"Globalizacja, która pojawiła się po 1990 r. w gospodarce, kulturze, edukacji i nauce, nie była wspólną przestrzenią opartą na szacunku dla innych i wzajemnym uczeniu się; była to hegemoniczna globalizacja pod amerykańskim przewodnictwem, zakorzeniona w europejskim dziedzictwie (helleńsko-judeo-chrześcijańskim)” - na takiej mocnej tezie opiera swój niezwykle interesujący wywód prof. Simon Marginson.
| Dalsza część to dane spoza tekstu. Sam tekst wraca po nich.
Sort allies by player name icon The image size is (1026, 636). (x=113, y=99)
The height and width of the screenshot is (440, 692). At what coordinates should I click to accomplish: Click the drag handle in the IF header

Dla zilustrowania przytacza wymowny fakt: "Choć angielski jest pierwszym językiem tylko 5% światowej populacji, 93% zawartości Scopus i 95% Web of Science jest po angielsku”.
Według Marginsona stan taki na dalszą metę jest nie do utrzymania, jego zdaniem „świat staje się wielobiegunowy (multi-polar) w wymiarze politycznym, ekonomicznym, ale także, choć powoli, szkolnictwa wyższego”. Stany Zjednoczone wciąż pozostają mekką dla naukowców, ale w naukach ścisłych, inżynierii, a szczególnie matematyce i przetwarzaniu danych najlepsze uczelnie w Chinach czy Singapurze są już na poziomie uczelni w USA. Z racji swej potęgi ekonomicznej pozycja Chin jest szczególna, ale Indie, Brazylia czy Indonezja, a także inne kraje, też rosną w siłę. A to ma przełożenie na uczelnie i naukę.
„Naszym zadaniem jako intelektualistów jest spoglądanie poza to, co jest na powierzchni, na to, co niewidoczne, bowiem stosunków społecznych nie można w pełni zaobserwować empirycznie i musimy do nich podchodzić teoretycznie; ponieważ rzeczywistość to jest nie tylko to, co aktualnie istnieje, ale także to, co jest możliwe. Przyszłość jest uwarunkowana przeszłością, ale jej nie powiela. Jest zakłócana przez nieoczekiwane, przypadkowe; a także przez człowieka, i przez to przez to, co my robimy”.
Warto poznać wywody autora, bo przemawia przez niego wyjątkowo bogata znajomość systemów szkolnictwa i prawdziwie globalne doświadczenie w tym zakresie. Simon Marginson, obecnie profesor Oxfordu, zaczął karierę naukową w Australii na Uniwersytecie w Melbourne, ale w jej trakcie był związany z najlepszymi uczelniami na całym świecie - od Chin przez Kalifornię, Meksyk po Moskwę i Londyn.